Muitas coisas precisam mudar e um caminho efetivo é a informação. Nesta semana, Belo Horizonte sedia o 8º Congresso Mineiro de Ginecologia e Obstetrícia e o tema escolhido para as palestras gratuitas, abertas ao público, relacionam o impacto da gestação e do parto no assoalho pélvico e suas principais consequências para a saúde da mulher, como incontinência urinária, incontinência fecal e dor na relação sexual. Já está consolidado na literatura médica que 33% das mulheres serão afetadas pela incontinência urinária na gravidez e/ou após o parto.

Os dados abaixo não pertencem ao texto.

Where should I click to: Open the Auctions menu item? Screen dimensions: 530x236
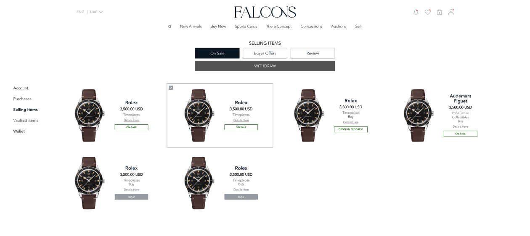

No país, não existe garantia de que a gestante será informada da necessidade de não apenas fazer uma avaliação da musculatura do assoalho pélvico, mas também de exercitar esses músculos que, se corretamente trabalhados, têm função fundamental para facilitar o parto normal. A alta incidência de cesarianas – que chega a 85% na rede privada – é um dos motivos dessa lacuna, já que existe uma relação equivocada entre parto normal e prejuízos na vida sexual e a gravidez em si não é associada aos impactos no assoalho pélvico, portanto, médico e paciente não conversam sobre o assunto. Preventivamente falando, bom seria se o cartão de pré-natal contivesse esse grupo muscular entre os itens a serem acompanhados pelos profissionais de saúde durante os meses de gravidez.

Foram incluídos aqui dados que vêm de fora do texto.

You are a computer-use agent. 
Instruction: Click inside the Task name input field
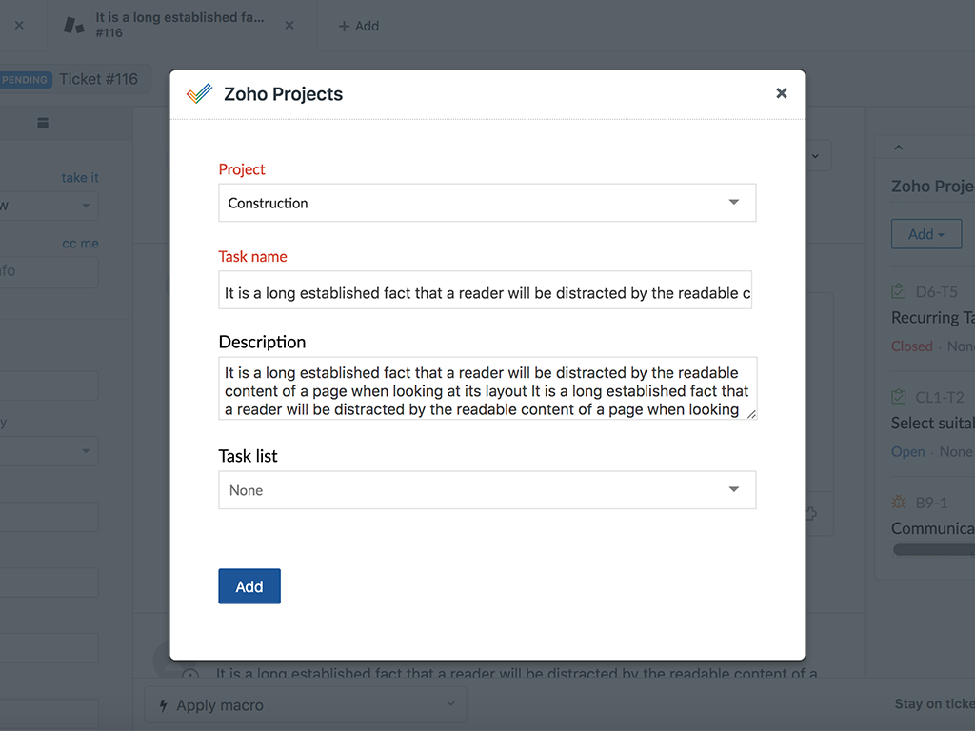coord(487,292)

O assoalho pélvico é o chão da pelve ou o grupo muscular responsável pela sustentação, contenção e suspensão dos órgãos pélvicos como bexiga, útero, ovários e a parte final do intestino. Diretora científica da Associação dos Ginecologistas e Obstetras de Minas Gerais (Sogimig), a ginecologista Cláudia Soares Laranjeira explica que o assoalho pélvico não é só músculo: “É composto também por um tecido bem fino que recobre a musculatura (fascia) e ligamentos gerados pelas fascias que fixam a musculatura ao osso. A esse conjunto de estruturas (músculo, fascia e ligamento) damos o nome de assoalho pélvico”, resume.

Professora da Faculdade de Ciências Médicas, autora e organizadora do livro Fisioterapia aplicada à saúde da mulher, Elza Baracho explica que a funcionalidade dos músculos do assoalho pélvico envolve componentes como controle, resistência, força e tônus. Se, por exemplo, o tônus muscular está aumentado ou diminuído, pode haver dificuldade de esvaziar bexiga por completo ou pode se desencadear uma constipação intestinal.

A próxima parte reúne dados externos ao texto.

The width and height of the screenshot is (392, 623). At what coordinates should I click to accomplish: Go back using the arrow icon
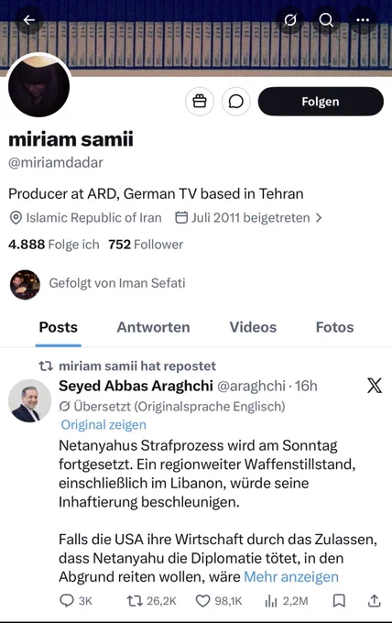29,19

Durante a gestação e o parto os músculos ficam sobrecarregados e podem causar um desequilíbrio da musculatura do assoalho pélvico por lesões mecânicas ou neurológicas. “A perfeita ligação dessa musculatura garante o funcionamento adequado do organismo, sendo responsável por garantir a continência urinária, fecal e a função sexual”, reforça Cláudia Soares Laranjeira.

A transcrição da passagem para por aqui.